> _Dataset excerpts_
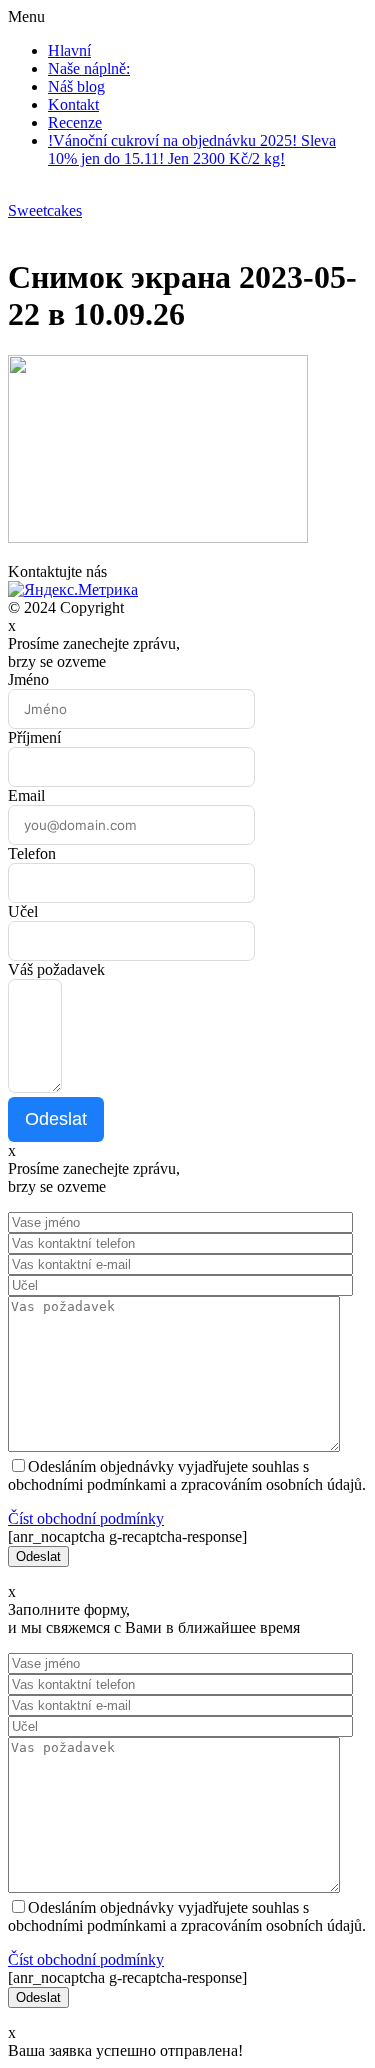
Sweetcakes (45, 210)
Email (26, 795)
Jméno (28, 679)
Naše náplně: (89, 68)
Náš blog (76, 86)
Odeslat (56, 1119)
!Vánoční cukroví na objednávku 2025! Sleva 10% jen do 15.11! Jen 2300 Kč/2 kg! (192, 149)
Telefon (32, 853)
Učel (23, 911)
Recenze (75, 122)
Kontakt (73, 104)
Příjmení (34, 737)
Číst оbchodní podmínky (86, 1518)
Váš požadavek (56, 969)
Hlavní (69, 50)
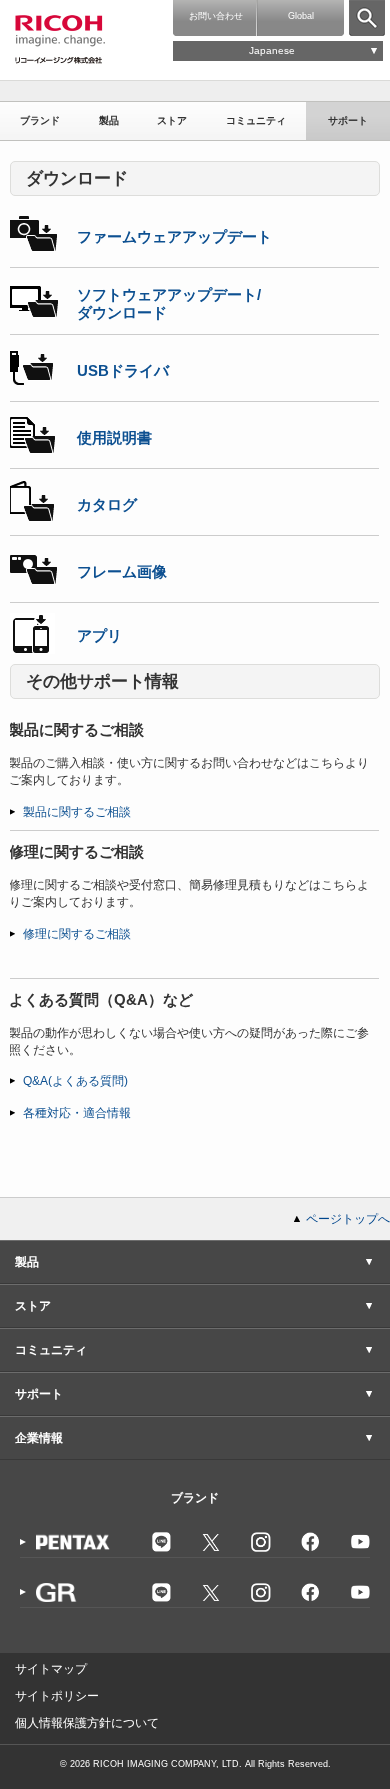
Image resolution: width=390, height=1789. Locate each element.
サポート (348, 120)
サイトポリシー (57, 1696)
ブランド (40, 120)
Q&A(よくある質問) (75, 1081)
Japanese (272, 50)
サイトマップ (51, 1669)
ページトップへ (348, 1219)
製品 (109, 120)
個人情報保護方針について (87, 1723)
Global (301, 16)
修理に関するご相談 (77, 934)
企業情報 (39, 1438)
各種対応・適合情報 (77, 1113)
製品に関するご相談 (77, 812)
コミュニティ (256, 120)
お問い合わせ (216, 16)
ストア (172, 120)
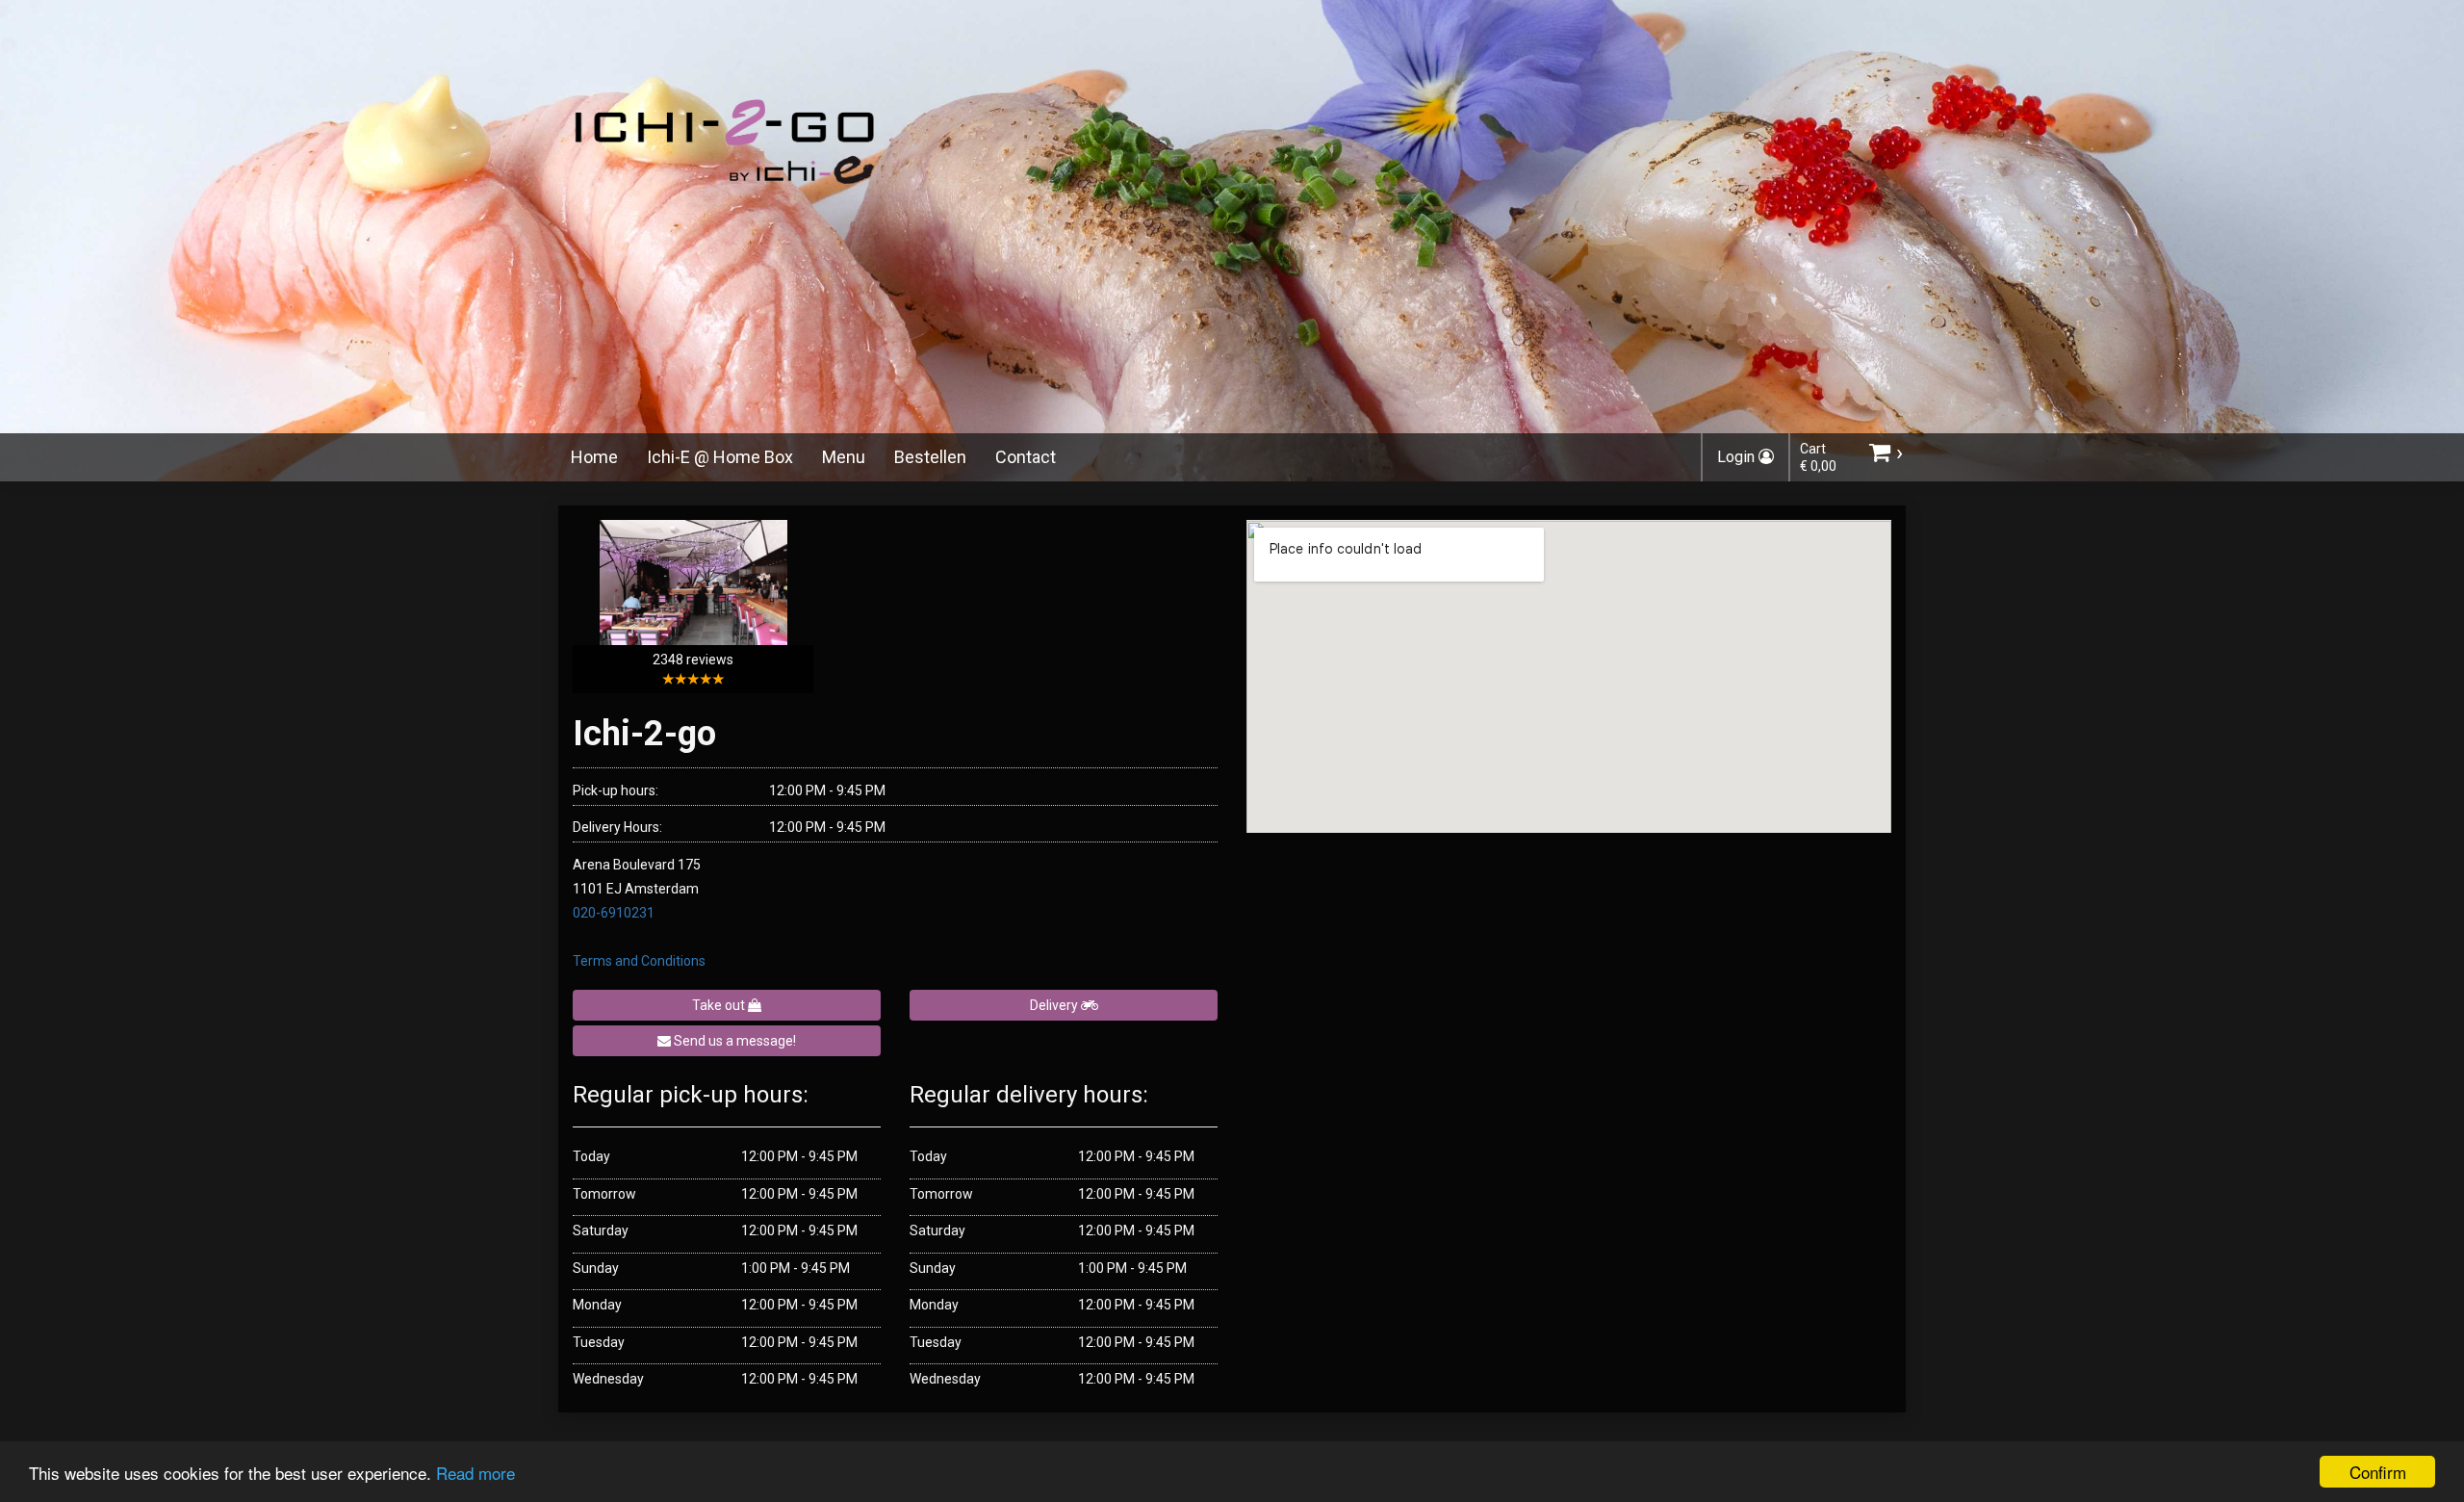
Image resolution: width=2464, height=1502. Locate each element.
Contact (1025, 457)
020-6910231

> _Work task_
Each entry above needs to be restated without a single word changed; skip the images.

> _Response area_
Sweetcakes (45, 210)
Email (26, 795)
Jméno (28, 679)
Naše náplně: (89, 68)
Náš blog (76, 86)
Odeslat (56, 1119)
!Vánoční cukroví na objednávku 2025! Sleva 10% jen do 15.11! Jen 2300 Kč/2 kg! (192, 149)
Telefon (32, 853)
Učel (23, 911)
Recenze (75, 122)
Kontakt (73, 104)
Příjmení (34, 737)
Číst оbchodní podmínky (86, 1518)
Váš požadavek (56, 969)
Hlavní (69, 50)
Image resolution: width=390, height=1789. Locate each element.
サポート (348, 120)
サイトポリシー (57, 1696)
ブランド (40, 120)
Q&A(よくある質問) (75, 1081)
Japanese (272, 50)
サイトマップ (51, 1669)
ページトップへ (348, 1219)
製品 (109, 120)
個人情報保護方針について (87, 1723)
Global (301, 16)
修理に関するご相談 (77, 934)
企業情報 (39, 1438)
各種対応・適合情報 (77, 1113)
製品に関するご相談 (77, 812)
コミュニティ (256, 120)
お問い合わせ (216, 16)
ストア (172, 120)
Image resolution: width=2464, height=1502. Locate each element.
Contact (1025, 457)
020-6910231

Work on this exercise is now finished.